[68] Iterative Scene Graph Generation

TL;DR

task : one-stage scene graph generation
problem : Factorization that picks an object and then picks a relation based on it is limited. Given a relation, we can do a better job of picking out subject and object.
idea : 1) Model object conditionally given subject and predicate conditionally given subject, object 2) t layers output sub, obj, predicate respectively and this propagates to the next layer.
architecture : CNN backbone + 3 transformer decoders ({s, p, o}). positional encoding creates a conditional PE where subject is the learned PE, object is the MHSA of subject’s PE and object PE, and predicate is the MHSA of subject and object together. Each query for {s, p, o} is also MHSA’d by fetching the queries for {s, p, o} in the previous layer.
objective : ce loss + bbox loss for subject / object / predicate + loss re-weighting for tail
baseline : MOTIF, HOTR, SGTR
data : Visual Genome, Action Genome
result : SOTA. mR performance is very good.
contribution : Good performance with just the transformer structure!
Limitation or something I don’t understand: Object detection was just snapped. So no Detr Decoder.

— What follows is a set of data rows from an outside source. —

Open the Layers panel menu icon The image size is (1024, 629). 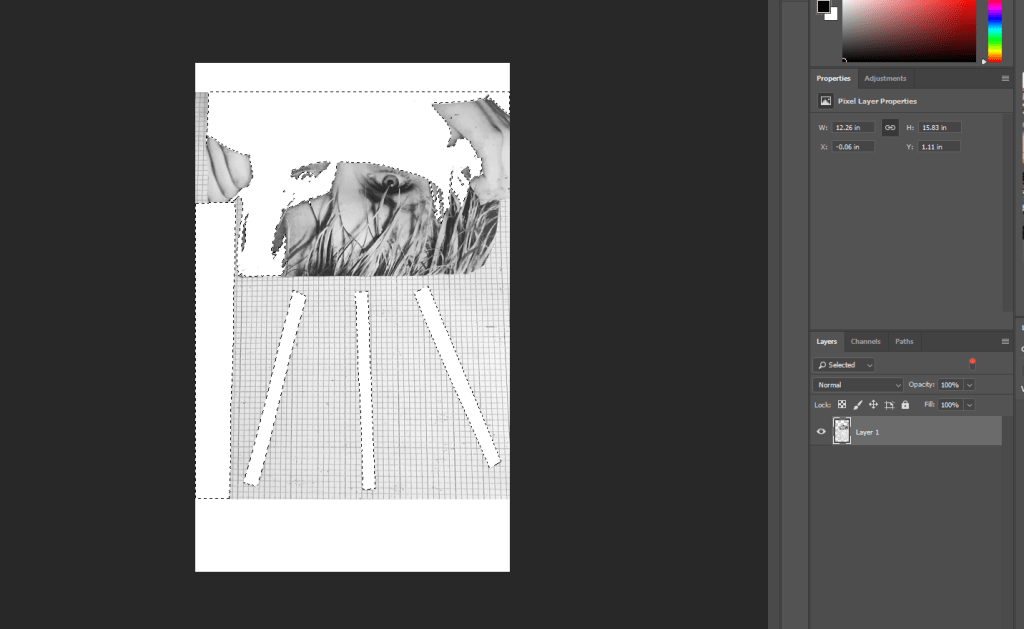coord(1005,341)
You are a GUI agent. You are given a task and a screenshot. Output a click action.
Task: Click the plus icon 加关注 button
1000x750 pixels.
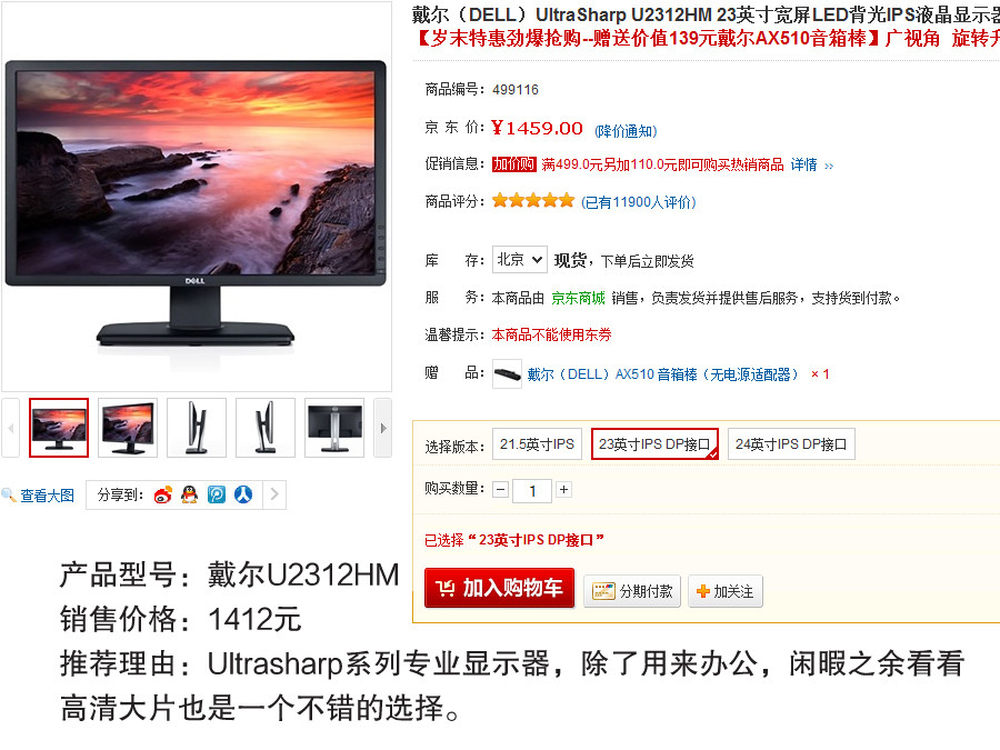pyautogui.click(x=725, y=591)
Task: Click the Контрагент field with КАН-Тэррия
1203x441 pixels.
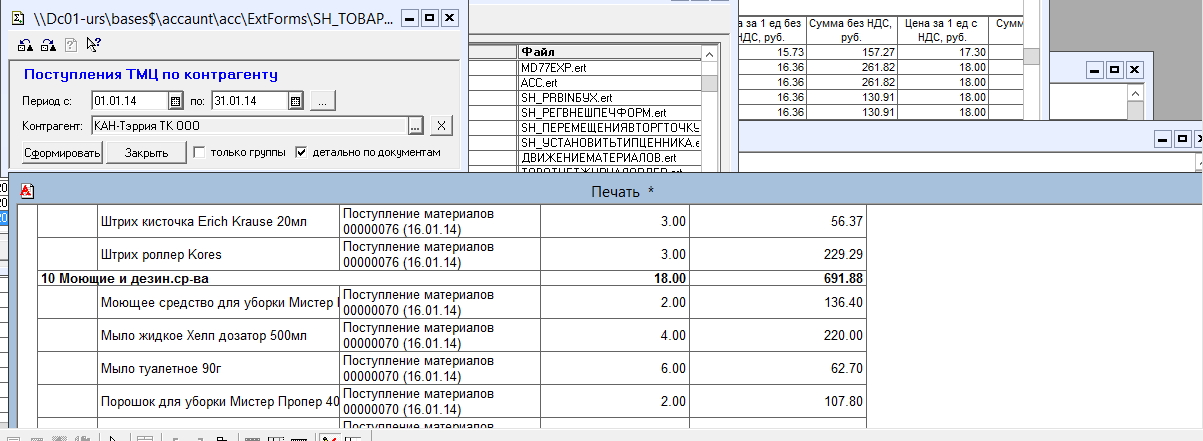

harmonic Recall is the evaluation metric that they came up with, which is a combination of recall and mR. AP didn’t rate you! You’re a man!

Padding the ground truth relation with no relation and finding the graph that minimizes the total joint matching cost. (Why? Hmm..)

Our loss!

ResNet-101
6 layers, feature size 256
300 queries
bs = 12, lr=10e-4 gradually decaying
Using NMS
Each class has an NMS attached to it, and it’s attached to a post-NMS bbox while checking for IoU overlap.
50 epochs. T4 Chapter 4.

Larger num_queries doesn’t make a difference.